Thanks for the response Eric. To answer your question about index size on
disk, it is 3 TB on every node. As mentioned it's a 32 GB machine and I
allocated 24GB to Java heap.

Further monitoring the recovery, I see that when the follower node is
recovering, the leader node (which is NOT recovering) almost freezes with
100% CPU usage and 80%+ memory usage. Follower node's memory usage is 80%+
but CPU is very healthy.

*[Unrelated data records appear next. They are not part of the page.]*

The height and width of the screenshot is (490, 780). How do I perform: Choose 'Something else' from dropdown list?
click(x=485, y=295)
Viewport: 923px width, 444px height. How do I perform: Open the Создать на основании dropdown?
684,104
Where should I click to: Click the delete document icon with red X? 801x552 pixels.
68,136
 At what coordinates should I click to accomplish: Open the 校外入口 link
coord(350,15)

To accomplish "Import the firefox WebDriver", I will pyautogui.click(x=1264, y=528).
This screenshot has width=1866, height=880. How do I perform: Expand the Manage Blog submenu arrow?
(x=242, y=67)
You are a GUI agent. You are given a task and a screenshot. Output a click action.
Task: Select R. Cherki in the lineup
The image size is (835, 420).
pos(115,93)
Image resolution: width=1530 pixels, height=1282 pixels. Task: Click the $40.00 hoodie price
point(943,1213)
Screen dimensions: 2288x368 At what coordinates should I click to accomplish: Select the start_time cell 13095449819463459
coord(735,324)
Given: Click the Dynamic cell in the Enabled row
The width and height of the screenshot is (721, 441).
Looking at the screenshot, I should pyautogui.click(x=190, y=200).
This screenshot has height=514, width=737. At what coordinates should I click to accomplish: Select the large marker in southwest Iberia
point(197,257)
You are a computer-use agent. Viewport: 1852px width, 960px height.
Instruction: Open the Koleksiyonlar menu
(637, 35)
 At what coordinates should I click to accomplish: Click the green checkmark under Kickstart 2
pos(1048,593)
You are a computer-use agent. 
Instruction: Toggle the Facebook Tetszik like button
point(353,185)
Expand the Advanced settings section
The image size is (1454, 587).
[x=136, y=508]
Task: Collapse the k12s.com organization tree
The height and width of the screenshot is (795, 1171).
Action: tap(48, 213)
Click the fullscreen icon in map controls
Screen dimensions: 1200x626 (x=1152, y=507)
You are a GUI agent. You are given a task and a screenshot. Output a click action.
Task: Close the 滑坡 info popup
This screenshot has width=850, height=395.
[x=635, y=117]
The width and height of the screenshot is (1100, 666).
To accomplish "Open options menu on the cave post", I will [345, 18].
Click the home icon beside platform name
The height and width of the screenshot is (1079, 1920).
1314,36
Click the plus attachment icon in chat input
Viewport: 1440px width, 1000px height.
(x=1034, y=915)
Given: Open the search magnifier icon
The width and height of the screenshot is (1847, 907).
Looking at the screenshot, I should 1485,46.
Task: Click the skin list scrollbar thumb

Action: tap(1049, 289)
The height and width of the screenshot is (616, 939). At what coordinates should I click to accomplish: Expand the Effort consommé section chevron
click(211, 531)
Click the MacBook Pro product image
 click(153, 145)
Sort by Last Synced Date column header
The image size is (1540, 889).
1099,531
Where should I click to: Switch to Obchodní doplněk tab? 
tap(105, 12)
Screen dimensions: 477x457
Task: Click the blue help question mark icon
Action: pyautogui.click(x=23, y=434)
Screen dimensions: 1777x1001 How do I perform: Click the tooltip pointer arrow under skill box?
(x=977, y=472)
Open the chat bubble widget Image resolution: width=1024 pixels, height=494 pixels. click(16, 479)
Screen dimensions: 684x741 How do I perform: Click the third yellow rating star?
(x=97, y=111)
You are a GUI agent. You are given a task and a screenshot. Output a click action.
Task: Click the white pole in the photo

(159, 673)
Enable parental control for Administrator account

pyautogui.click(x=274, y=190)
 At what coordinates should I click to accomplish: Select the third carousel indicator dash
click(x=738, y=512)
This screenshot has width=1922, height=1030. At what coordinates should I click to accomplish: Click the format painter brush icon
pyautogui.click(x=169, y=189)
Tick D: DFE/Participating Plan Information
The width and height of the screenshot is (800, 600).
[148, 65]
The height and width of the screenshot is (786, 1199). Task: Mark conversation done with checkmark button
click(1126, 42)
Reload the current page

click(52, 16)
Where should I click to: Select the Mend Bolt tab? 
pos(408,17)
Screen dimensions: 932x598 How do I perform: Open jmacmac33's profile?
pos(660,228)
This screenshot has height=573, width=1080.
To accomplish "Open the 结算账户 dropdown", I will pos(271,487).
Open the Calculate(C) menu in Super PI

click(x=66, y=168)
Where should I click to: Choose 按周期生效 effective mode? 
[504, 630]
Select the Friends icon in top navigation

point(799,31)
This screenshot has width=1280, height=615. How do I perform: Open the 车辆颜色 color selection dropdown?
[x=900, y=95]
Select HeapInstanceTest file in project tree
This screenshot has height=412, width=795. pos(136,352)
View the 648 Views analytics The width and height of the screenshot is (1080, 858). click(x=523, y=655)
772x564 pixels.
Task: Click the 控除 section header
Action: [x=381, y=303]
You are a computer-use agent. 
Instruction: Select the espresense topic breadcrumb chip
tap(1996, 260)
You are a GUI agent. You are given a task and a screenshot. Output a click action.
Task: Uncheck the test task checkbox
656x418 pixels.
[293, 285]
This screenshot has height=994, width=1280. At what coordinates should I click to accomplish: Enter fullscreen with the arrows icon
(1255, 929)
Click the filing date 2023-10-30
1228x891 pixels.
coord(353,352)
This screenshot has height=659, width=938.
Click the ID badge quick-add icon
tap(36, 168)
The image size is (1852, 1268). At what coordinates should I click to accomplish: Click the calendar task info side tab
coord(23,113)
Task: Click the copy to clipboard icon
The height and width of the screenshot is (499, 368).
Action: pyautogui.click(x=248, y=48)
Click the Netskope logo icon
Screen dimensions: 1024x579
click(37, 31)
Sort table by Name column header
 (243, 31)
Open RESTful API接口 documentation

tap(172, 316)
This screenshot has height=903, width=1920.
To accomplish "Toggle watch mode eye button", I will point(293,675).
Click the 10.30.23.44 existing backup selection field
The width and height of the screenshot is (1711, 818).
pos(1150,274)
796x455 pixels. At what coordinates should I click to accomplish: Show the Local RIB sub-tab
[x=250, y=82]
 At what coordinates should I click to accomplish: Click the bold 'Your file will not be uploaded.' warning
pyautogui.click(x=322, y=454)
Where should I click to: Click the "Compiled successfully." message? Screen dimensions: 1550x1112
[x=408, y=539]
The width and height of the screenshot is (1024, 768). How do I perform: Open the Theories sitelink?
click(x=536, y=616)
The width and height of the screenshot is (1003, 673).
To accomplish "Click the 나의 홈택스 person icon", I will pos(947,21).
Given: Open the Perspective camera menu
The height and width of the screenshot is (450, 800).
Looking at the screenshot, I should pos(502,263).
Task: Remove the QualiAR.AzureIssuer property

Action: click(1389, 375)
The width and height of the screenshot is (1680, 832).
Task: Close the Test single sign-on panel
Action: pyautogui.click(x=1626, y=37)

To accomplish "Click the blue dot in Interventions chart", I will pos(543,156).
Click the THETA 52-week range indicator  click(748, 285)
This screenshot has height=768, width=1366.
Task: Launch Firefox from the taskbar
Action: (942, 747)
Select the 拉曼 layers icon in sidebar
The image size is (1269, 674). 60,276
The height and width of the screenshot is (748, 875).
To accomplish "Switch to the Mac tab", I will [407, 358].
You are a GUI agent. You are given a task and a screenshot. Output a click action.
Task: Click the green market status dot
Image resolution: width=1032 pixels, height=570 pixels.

Also Follower node's log is filled up with updates
forwarded from the leader ("...PRE_UPDATE FINISH
{update.distrib=FROMLEADER&distrib.from=...") and replication starts much
afterwards.
There have been instances when complete recovery took 10+ hours. We have
upgraded to a 4 Gbps NIC between the nodes to see if it helps.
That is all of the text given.